[Work instructions] Copy everything from the line containing "Collapse the first component group chevron" down to the line containing "pyautogui.click(x=296, y=98)", replacing "chevron" with "arrow" and changing nothing else. Omit the pictures.
╭─ Records supplied
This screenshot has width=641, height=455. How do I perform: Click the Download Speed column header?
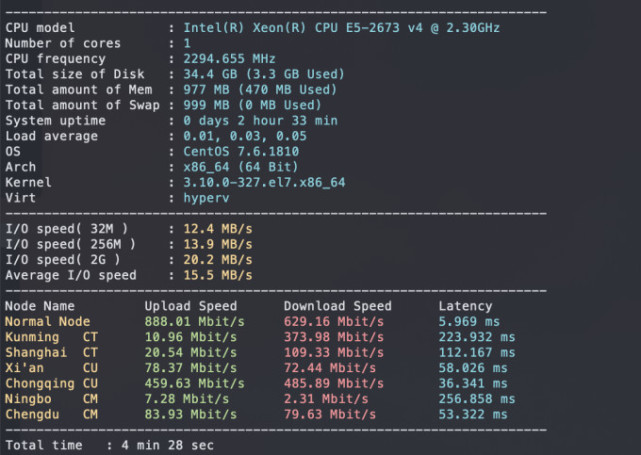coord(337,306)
╰─
╭─ Records supplied
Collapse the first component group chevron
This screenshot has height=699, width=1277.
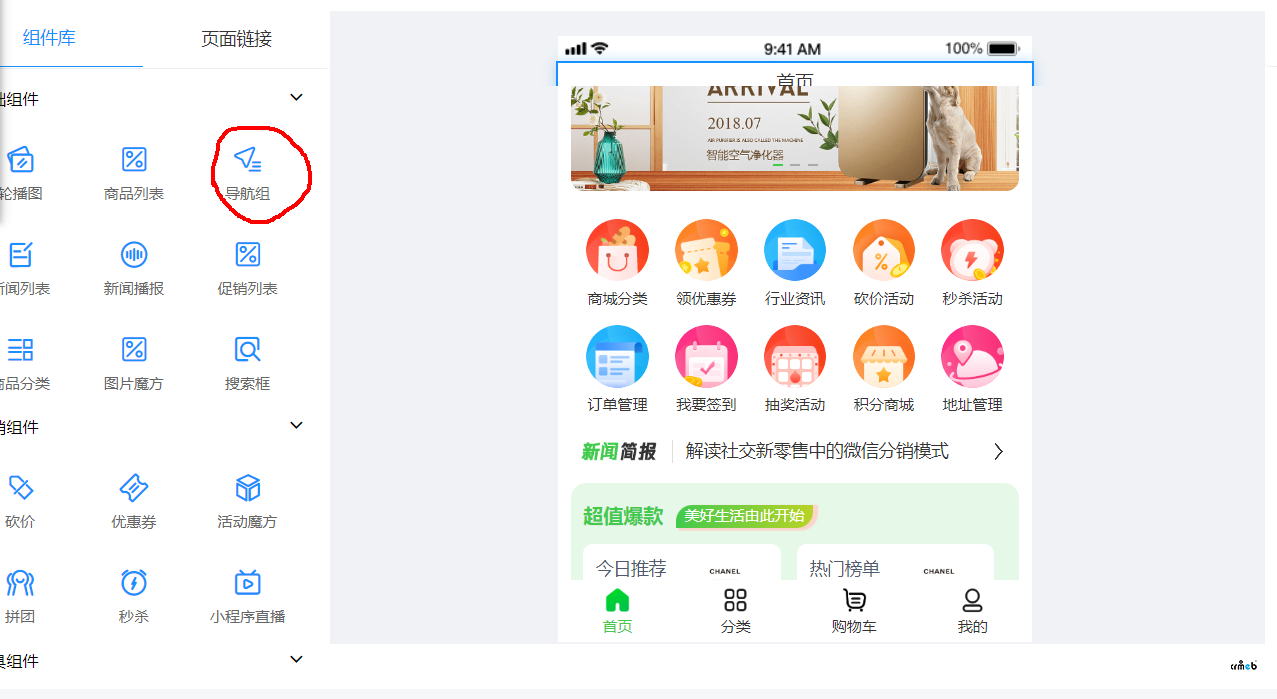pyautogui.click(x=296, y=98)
╰─
[Reply]
Collapse the first component group arrow
This screenshot has height=699, width=1277.
pyautogui.click(x=296, y=98)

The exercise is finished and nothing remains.